The film — out on disc April 1 from Anchor Bay Entertainment — sees two middle-aged strangers (Garcia and Farmiga) find each other while taking their college-bound kids on a campus tour. Unable to connect with their kids, they connect with each other, playing hooky from the actual tour. And slowly they discover they might actually be meant for each other.
Adam Rodgers, director and co-writer of At Middleton, based the script on his own experience years ago: while attending a campus tour with his father, he ditched the tour and bonded with another prospective student. For the film he asked a “what if” question: What if it was the parents who made a connection?
The script he co-wrote worked: besides Academy Award nominees Garcia and Farmiga, the project also attracted Farmiga’s younger sister Taissa Farmiga (“American Horror Story”), Spencer Lofranco (Jamesy Boy), Peter Riegert (Animal House, “Dads”) and Tom Skerritt (Alien, Top Gun). Yet with approximately $2.5 million to work with, there were challenges.
“You’re making a movie about two people who are meeting each other, getting to know each other, you want to be spontaneous,” Rodgers said. “There’s nothing like a 20-day shoot to create spontaneity. We were running and gunning the whole time.”

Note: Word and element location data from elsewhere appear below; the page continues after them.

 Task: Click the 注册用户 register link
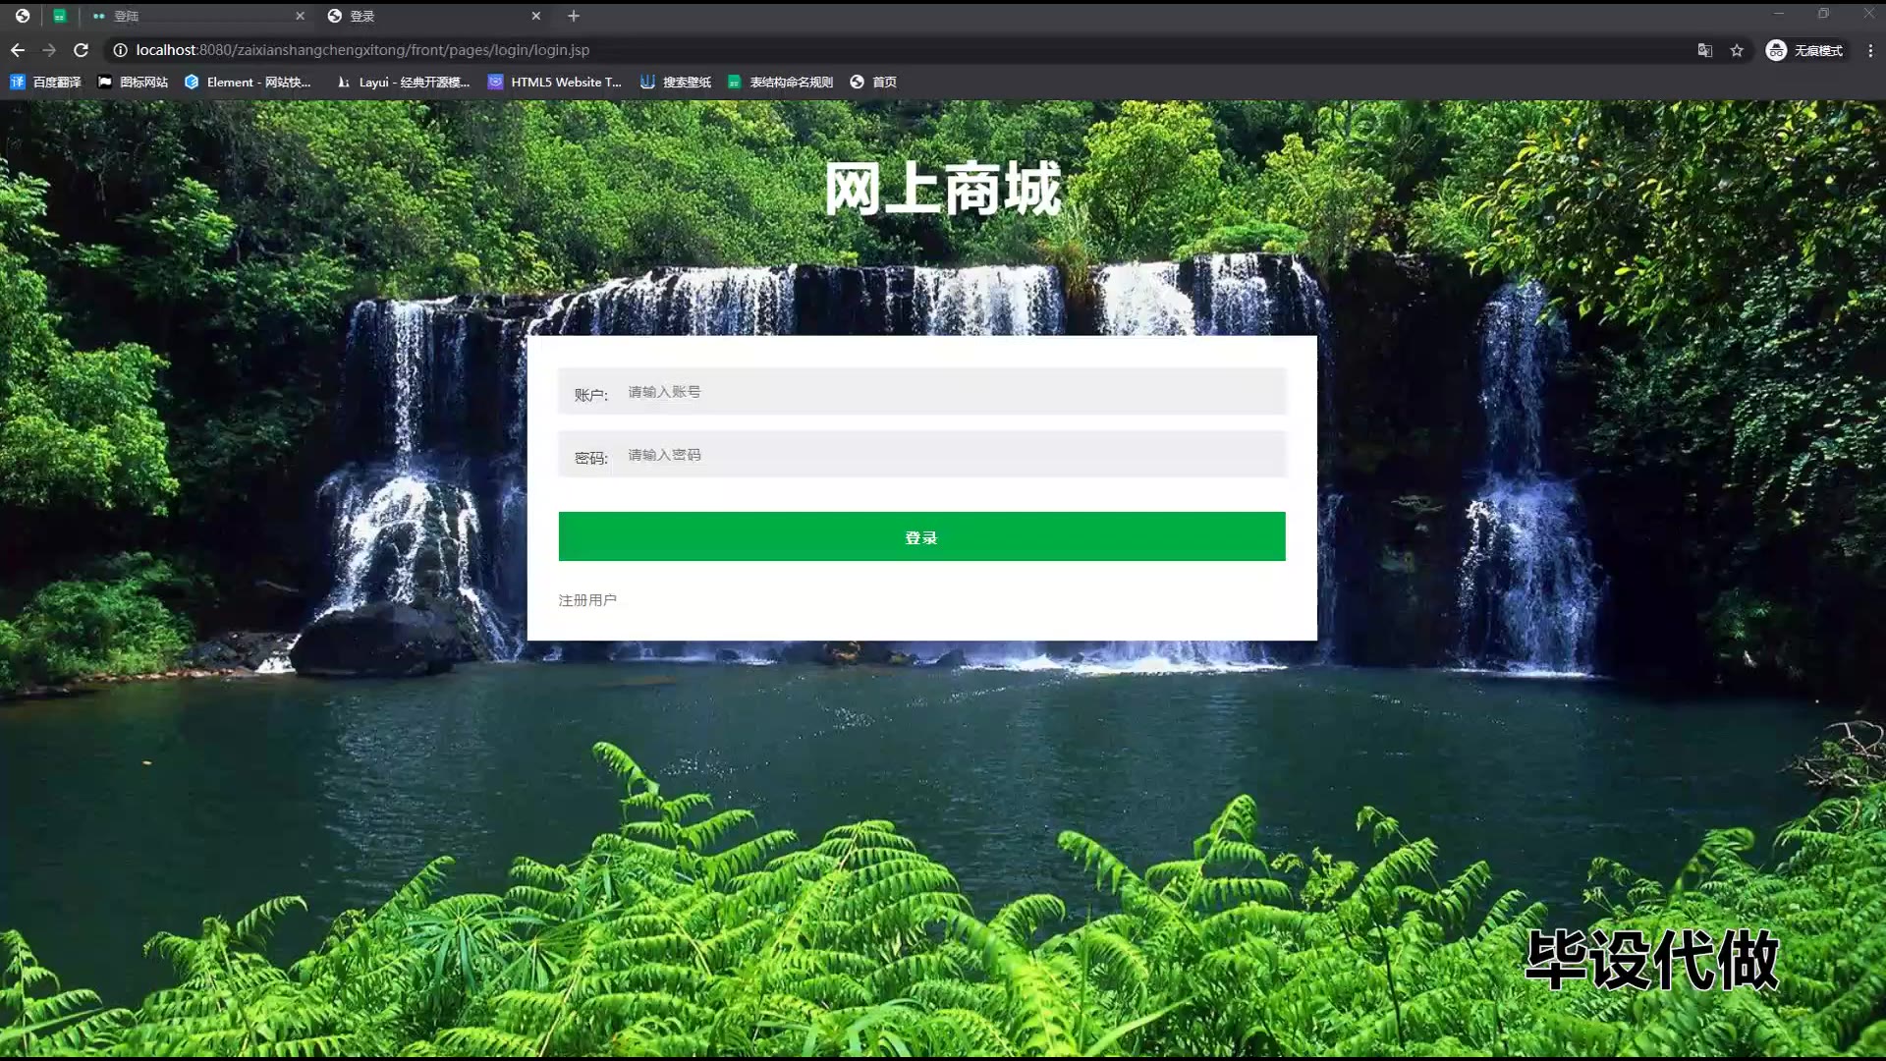(587, 600)
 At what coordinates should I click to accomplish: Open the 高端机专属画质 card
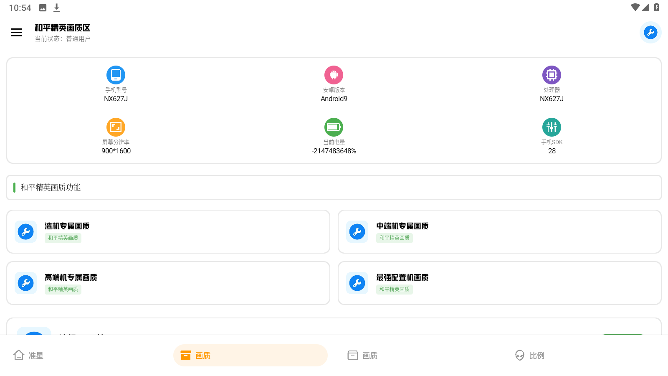tap(167, 283)
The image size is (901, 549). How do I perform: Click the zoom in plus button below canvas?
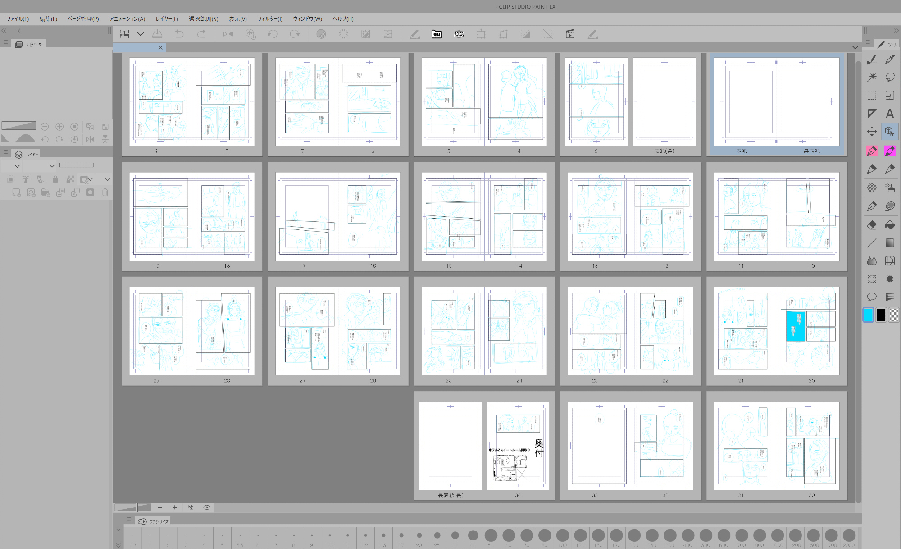tap(175, 508)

“The challenge is really always in financing it, not so much in the execution,” Garcia added. “Getting to the starting line is the most difficult thing in a film. If you assemble the right group of people, and have a script that’s manageable, you get through it. In a movie like this, because of the nature of what it was — taking place in one day, no special effects, the majority of it shot with available light — that keeps things moving quickly, so you can concentrate on the work.”

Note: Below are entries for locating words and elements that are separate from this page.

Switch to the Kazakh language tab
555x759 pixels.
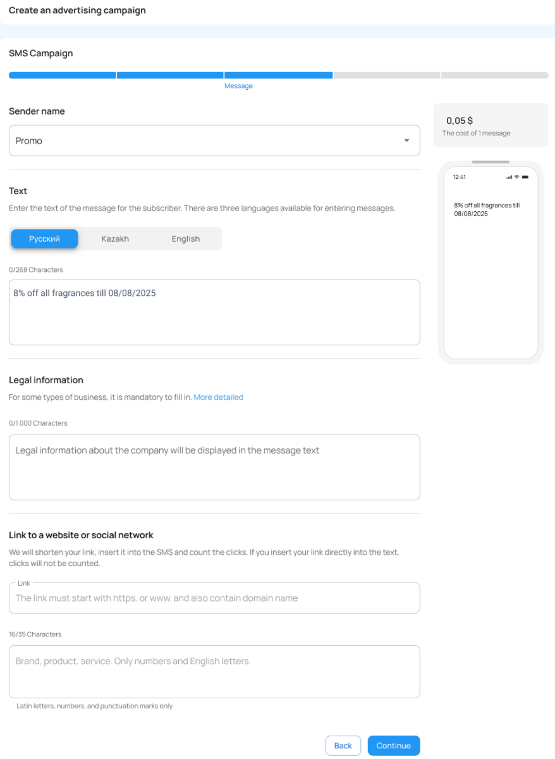115,238
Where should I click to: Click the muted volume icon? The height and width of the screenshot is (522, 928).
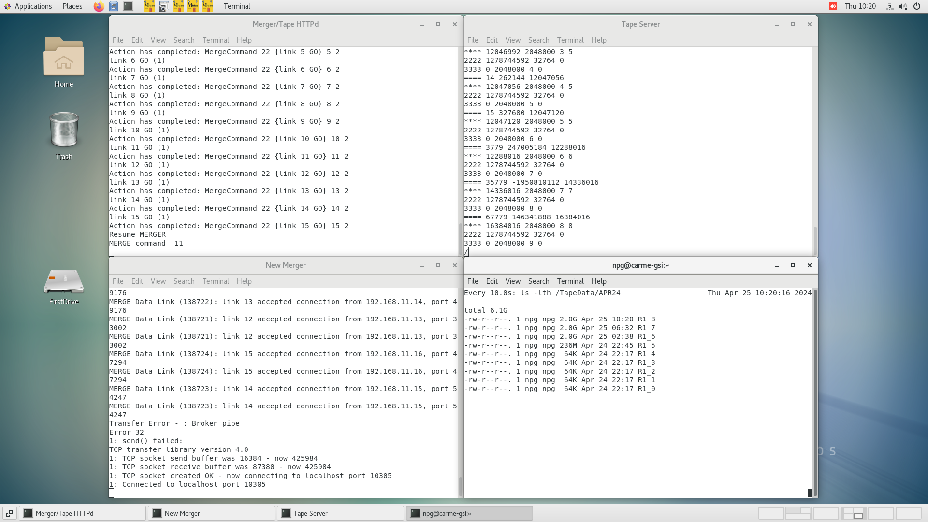[903, 6]
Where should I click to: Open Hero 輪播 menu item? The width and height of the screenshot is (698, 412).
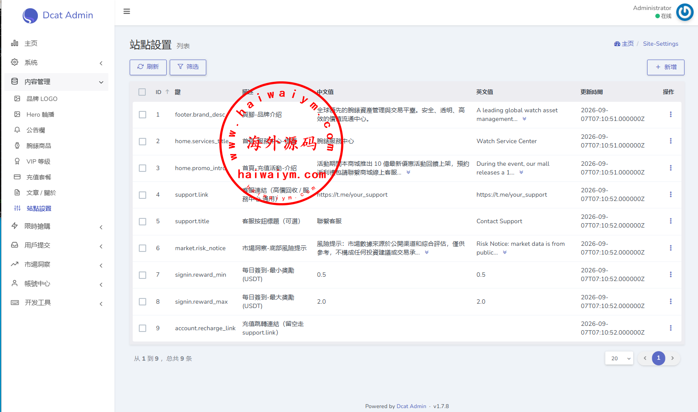point(40,114)
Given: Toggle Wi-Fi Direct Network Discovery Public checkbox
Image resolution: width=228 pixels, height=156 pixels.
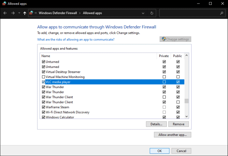Looking at the screenshot, I should pos(178,112).
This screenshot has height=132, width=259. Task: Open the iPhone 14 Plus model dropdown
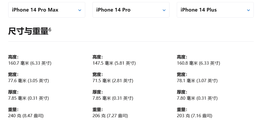215,10
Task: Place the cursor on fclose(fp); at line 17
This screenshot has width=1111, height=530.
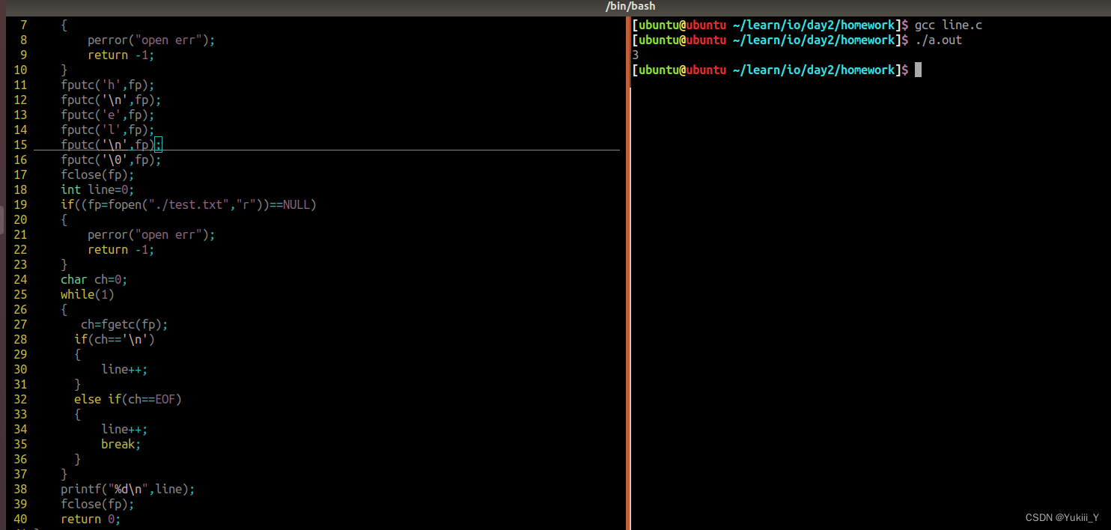Action: 97,174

It’s the ending of At Middleton that may resonate with audiences: how do two people, who think all their major life decisions are already behind them, confront something so unexpected? Abandon everything they’ve already established in their lives or go the safe route?
“It’s one of those things [where], by chance, these parents find each other, find their true soul mates and discover an extraordinary chemistry,” Garcia said. “They get to a point where they declare themselves, their real interests, and love for one another. They don’t want this day to end, but they have to come to a very important decision. I think that’s the beauty about the structure of the film, why there’s a real resonance to [how it ends].”
No matter how viewers feel about how At Middleton closes — and how it leaves viewers feeling —co-writer Glenn German stresses that it couldn’t have ended any other way.
“We talked about it, and we went with [the ending] because we thought it was real,” he said. “If 10 is as happy as you can be, and one is despair, these people have been at five and a half for the last 18 years.”
For the bonus features of the DVD and Blu-ray Disc, Anchor Bay includes a commentary with Rodgers, German and Garcia; outtakes; and “There Was a Day,” a song Garcia wrote and performed, based on the film, with the help of Sandoval.
“We’re putting it on there for kicks and laughs, as they say,” Garcia said.